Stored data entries
↓

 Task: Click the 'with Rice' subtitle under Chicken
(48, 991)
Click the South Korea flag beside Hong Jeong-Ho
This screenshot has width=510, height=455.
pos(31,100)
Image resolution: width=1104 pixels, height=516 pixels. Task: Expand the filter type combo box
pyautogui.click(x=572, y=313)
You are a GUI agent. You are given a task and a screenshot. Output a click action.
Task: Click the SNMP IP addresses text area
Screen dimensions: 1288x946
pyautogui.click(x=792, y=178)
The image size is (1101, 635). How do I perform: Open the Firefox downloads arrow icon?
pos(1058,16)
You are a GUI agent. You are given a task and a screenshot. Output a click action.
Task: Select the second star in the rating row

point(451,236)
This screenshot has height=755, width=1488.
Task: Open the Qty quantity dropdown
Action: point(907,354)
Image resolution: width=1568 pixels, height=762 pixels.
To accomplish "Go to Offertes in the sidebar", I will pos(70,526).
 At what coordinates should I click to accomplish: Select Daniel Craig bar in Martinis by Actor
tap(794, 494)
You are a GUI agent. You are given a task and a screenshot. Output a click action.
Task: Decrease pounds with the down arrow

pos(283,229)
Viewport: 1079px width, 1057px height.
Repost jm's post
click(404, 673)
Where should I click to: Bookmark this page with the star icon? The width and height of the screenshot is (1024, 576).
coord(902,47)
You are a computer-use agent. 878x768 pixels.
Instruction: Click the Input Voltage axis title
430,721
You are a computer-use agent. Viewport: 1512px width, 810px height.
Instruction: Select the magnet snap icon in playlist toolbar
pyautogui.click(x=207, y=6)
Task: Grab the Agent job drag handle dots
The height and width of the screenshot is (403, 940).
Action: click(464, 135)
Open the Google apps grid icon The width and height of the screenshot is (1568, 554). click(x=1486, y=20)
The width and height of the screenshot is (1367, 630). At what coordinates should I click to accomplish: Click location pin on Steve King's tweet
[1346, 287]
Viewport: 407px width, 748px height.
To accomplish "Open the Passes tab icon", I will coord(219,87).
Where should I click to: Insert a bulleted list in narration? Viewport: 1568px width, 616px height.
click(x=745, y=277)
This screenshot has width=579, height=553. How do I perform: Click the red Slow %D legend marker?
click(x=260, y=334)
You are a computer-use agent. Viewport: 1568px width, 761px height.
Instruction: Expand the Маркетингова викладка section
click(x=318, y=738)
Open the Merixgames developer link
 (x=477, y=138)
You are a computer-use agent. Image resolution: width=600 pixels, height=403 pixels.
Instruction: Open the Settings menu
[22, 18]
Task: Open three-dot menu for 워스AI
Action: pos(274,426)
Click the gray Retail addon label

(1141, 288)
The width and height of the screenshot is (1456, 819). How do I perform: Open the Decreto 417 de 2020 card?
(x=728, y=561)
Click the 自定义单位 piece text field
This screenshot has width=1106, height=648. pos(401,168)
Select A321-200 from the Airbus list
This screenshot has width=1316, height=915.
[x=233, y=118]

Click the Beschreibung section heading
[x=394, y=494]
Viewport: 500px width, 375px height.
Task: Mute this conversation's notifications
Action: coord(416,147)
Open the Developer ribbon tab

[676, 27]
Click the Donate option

↑

## WHAT THE TASK ASKS
Repeat the data. Every word must match.

## TASK RESPONSE
 Task: Click the 'with Rice' subtitle under Chicken
(48, 991)
Click the South Korea flag beside Hong Jeong-Ho
This screenshot has width=510, height=455.
pos(31,100)
Image resolution: width=1104 pixels, height=516 pixels. Task: Expand the filter type combo box
pyautogui.click(x=572, y=313)
You are a GUI agent. You are given a task and a screenshot. Output a click action.
Task: Click the SNMP IP addresses text area
Screen dimensions: 1288x946
pyautogui.click(x=792, y=178)
The image size is (1101, 635). How do I perform: Open the Firefox downloads arrow icon?
pos(1058,16)
You are a GUI agent. You are given a task and a screenshot. Output a click action.
Task: Select the second star in the rating row

point(451,236)
This screenshot has height=755, width=1488.
Task: Open the Qty quantity dropdown
Action: point(907,354)
Image resolution: width=1568 pixels, height=762 pixels.
To accomplish "Go to Offertes in the sidebar", I will pos(70,526).
 At what coordinates should I click to accomplish: Select Daniel Craig bar in Martinis by Actor
tap(794, 494)
You are a GUI agent. You are given a task and a screenshot. Output a click action.
Task: Decrease pounds with the down arrow

pos(283,229)
Viewport: 1079px width, 1057px height.
Repost jm's post
click(404, 673)
Where should I click to: Bookmark this page with the star icon? The width and height of the screenshot is (1024, 576).
coord(902,47)
You are a computer-use agent. 878x768 pixels.
Instruction: Click the Input Voltage axis title
430,721
You are a computer-use agent. Viewport: 1512px width, 810px height.
Instruction: Select the magnet snap icon in playlist toolbar
pyautogui.click(x=207, y=6)
Task: Grab the Agent job drag handle dots
The height and width of the screenshot is (403, 940).
Action: click(464, 135)
Open the Google apps grid icon The width and height of the screenshot is (1568, 554). click(x=1486, y=20)
The width and height of the screenshot is (1367, 630). At what coordinates should I click to accomplish: Click location pin on Steve King's tweet
[1346, 287]
Viewport: 407px width, 748px height.
To accomplish "Open the Passes tab icon", I will coord(219,87).
Where should I click to: Insert a bulleted list in narration? Viewport: 1568px width, 616px height.
click(x=745, y=277)
This screenshot has width=579, height=553. How do I perform: Click the red Slow %D legend marker?
click(x=260, y=334)
You are a computer-use agent. Viewport: 1568px width, 761px height.
Instruction: Expand the Маркетингова викладка section
click(x=318, y=738)
Open the Merixgames developer link
 (x=477, y=138)
You are a computer-use agent. Image resolution: width=600 pixels, height=403 pixels.
Instruction: Open the Settings menu
[22, 18]
Task: Open three-dot menu for 워스AI
Action: pos(274,426)
Click the gray Retail addon label

(1141, 288)
The width and height of the screenshot is (1456, 819). How do I perform: Open the Decreto 417 de 2020 card?
(x=728, y=561)
Click the 自定义单位 piece text field
This screenshot has width=1106, height=648. pos(401,168)
Select A321-200 from the Airbus list
This screenshot has width=1316, height=915.
[x=233, y=118]

Click the Beschreibung section heading
[x=394, y=494]
Viewport: 500px width, 375px height.
Task: Mute this conversation's notifications
Action: coord(416,147)
Open the Developer ribbon tab

[676, 27]
Click the Donate option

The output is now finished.